| Task directions |
Pull out each line of the entries below that contains the string "size" and copy it in full.

| Records for locating displayed items |
↓
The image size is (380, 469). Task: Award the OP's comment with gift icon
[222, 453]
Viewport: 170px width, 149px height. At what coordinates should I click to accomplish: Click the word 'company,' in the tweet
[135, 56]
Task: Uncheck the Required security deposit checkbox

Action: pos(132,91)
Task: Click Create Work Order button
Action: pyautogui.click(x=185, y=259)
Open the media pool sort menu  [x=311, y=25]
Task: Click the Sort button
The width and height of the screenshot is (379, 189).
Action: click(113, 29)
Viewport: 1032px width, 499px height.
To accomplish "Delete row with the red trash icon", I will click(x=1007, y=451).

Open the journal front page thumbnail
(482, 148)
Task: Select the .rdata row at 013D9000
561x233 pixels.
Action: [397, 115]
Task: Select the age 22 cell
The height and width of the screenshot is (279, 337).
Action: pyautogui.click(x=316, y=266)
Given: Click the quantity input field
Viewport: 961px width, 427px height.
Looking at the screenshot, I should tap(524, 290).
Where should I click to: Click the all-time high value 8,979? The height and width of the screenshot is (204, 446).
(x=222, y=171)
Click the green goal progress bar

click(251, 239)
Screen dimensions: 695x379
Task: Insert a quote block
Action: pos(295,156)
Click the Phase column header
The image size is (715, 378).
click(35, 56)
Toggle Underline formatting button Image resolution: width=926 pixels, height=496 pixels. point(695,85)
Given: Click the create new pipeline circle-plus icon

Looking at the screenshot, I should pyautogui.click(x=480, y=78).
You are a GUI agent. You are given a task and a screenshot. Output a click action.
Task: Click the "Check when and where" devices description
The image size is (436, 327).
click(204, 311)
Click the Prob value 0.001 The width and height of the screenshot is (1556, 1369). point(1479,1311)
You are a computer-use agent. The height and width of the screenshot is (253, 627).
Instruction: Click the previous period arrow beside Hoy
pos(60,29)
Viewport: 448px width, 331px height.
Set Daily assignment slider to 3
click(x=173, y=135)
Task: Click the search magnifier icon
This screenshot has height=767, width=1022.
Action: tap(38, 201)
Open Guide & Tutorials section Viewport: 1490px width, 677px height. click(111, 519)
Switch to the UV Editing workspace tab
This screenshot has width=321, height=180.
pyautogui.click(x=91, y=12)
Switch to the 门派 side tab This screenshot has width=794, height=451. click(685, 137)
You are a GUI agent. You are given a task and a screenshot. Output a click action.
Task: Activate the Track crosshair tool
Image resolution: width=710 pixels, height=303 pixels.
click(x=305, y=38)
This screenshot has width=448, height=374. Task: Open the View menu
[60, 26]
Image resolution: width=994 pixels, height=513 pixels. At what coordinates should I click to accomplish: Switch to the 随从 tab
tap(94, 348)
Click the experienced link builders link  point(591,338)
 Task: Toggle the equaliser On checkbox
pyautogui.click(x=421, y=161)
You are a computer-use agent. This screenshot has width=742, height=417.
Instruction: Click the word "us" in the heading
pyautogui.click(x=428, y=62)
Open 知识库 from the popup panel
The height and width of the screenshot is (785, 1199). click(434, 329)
↑
| Problem solution |
The image size is (380, 469). Task: Award the OP's comment with gift icon
The image size is (715, 378).
The image size is (436, 327).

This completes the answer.